La minaccia sbarca dall’Africa Colonia cinese senza controlli
A ltro che turisti e ristoranti cinesi. La vera minaccia per noi italiani si chiama Africa. Anche perché a traghettare il coronavirus 2019-nCoV potrebbero essere quelle navi delle Ong, cariche di migranti, a cui il ministro dell’Interno Luciana Lamorgese garantisce solleciti approdi nei nostri porti.
La minaccia è evidente. Negli ultimi dieci anni il Continente Nero è diventato un’immensa colonia cinese grazie ai 270 miliardi di dollari con cui Pechino ha foraggiato la costruzione di porti, strade, dighe e ferrovie. Stando al Parlamento Europeo la Cina ha finanziato il 18,9% delle grandi opere sorte in Africa tra il 2010 e il 2018 e ne ha realizzato il 33,2 per cento. In cambio di questa presenza capillare si è garantita lo sfruttamento delle risorse naturali di molte nazioni africani.
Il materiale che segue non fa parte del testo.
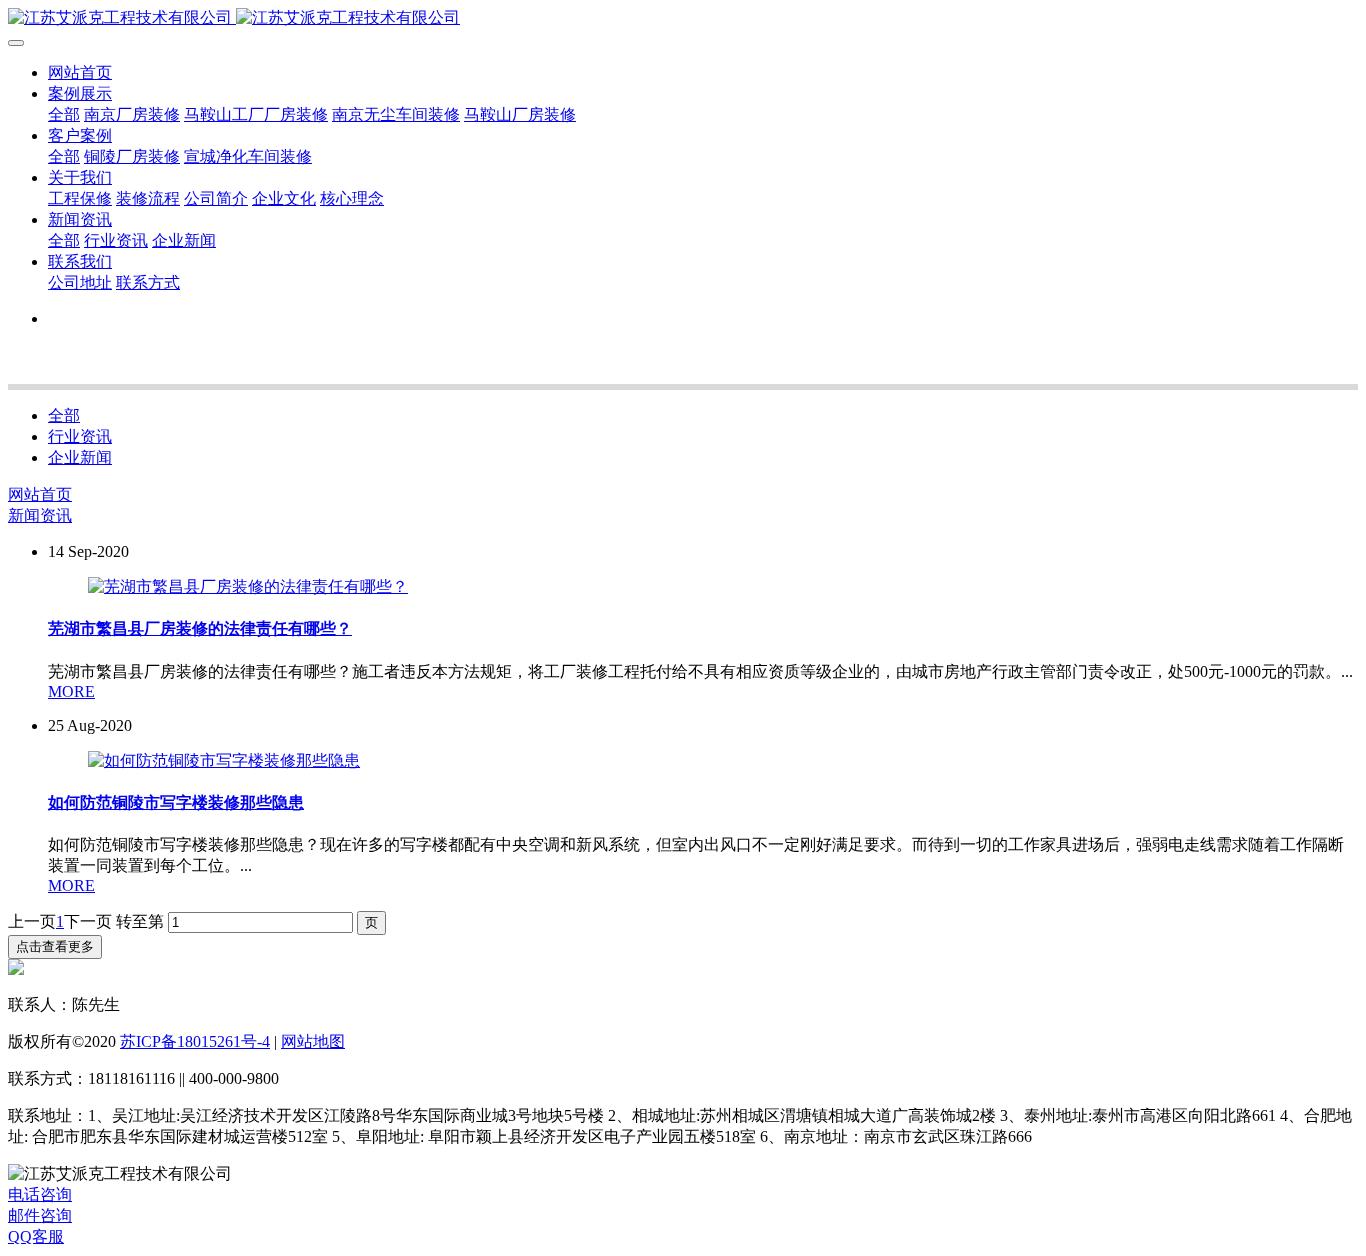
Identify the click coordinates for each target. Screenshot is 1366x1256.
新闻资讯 (40, 515)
Ma la vera peculiarità di questo neo-colonialismo predatorio è la pretesa di realizzare i progetti con forza lavoro cinese trasferita sul posto assieme ad attrezzature e strumenti di lavoro.
Così oggi i cinesi presenti nei cantieri ai quattro angoli del Continente Nero superano il milione. Ma per esercitare un controllo politico e culturale sui paesi africani Pechino distribuisce anche borse di studio. Oggi gli 80mila studenti africani presenti nelle Università cinesi, rappresentano la più consistente comunità straniera. E almeno 4.600 risiedono a Wuhan epicentro del contagio. La caratteristica di studenti e lavoratori è, però, quella di viaggiare di frequente contribuendo alla potenziale diffusione di un coronavirus che in Africa troverebbe ben poche barriere preventive. «Non sappiamo il danno che il virus potrebbe provocare diffondendosi in un paese con un sistema sanitario inadeguato» ammette, pensando all’Africa, il direttore generale dell’Oms (Organizzazione Mondiale della Sanità) Tedros Adhanom Ghebreyesus. E l’epidemiologo Ifeanyi Nsofor, direttore del sistema sanitario in Nigeria, denuncia il primo caso in Costa d’Avorio spiegando che «non esiste in Africa un solo Paese pronto a individuare, prevenire e rispondere a un’epidemia». Stando al sito Prevent Epidemics (Prevenire Epidemie), realizzato con i dati Oms, le nazioni africane più attrezzate in campo sanitario come Kenya, Sud Africa e Sierra Leone hanno una capacità preventiva pari a 50/60 punti su cento mentre un adeguato contrasto del virus richiede capacità pari ad almeno 80 punti. E a moltiplicare le preoccupazioni s’aggiunge la mancanza di controlli su molti confini terrestri toccati dalle rotte migratorie.
Particolarmente inquietante per l’Italia è la lista dei 13 Paesi africani (Algeria, Angola, Costa d’Avorio, Congo, Etiopia, Ghana, Kenya, Mauritius, Nigeria, Sud Africa, Tanzania, Uganda and Zambia) più minacciati dal contagio secondo la stessa Oms. Stando ai dati del Viminale in testa agli arrivi dal 1° gennaio ad oggi vi sono, infatti, i migranti di Algeria e Costa d’Avorio. Mentre restano assai frequenti anche gli arrivi da Ghana e Nigeria. Come sottolinea Michel Yao, responsabile delle emergenze sanitarie in Africa dell’Oms, il nuovo virus «potrebbe sopraffare i sistemi sanitari entro i prossimi giorni, forniremo ad almeno 20 Paesi africani il reagente necessario per testare i campioni per il virus». Ma ad innalzare l’allarme s’aggiunge il timore che la popolazione diserti i centri medici affidandosi, come capita in Africa, a guaritori e rimedi tradizionali. Nelle isole di Capo Verde la popolazione sta già facendo incetta di finocchio considerato, secondo voci circolate nelle ultime settimane, il miglior rimedio contro il coronavirus.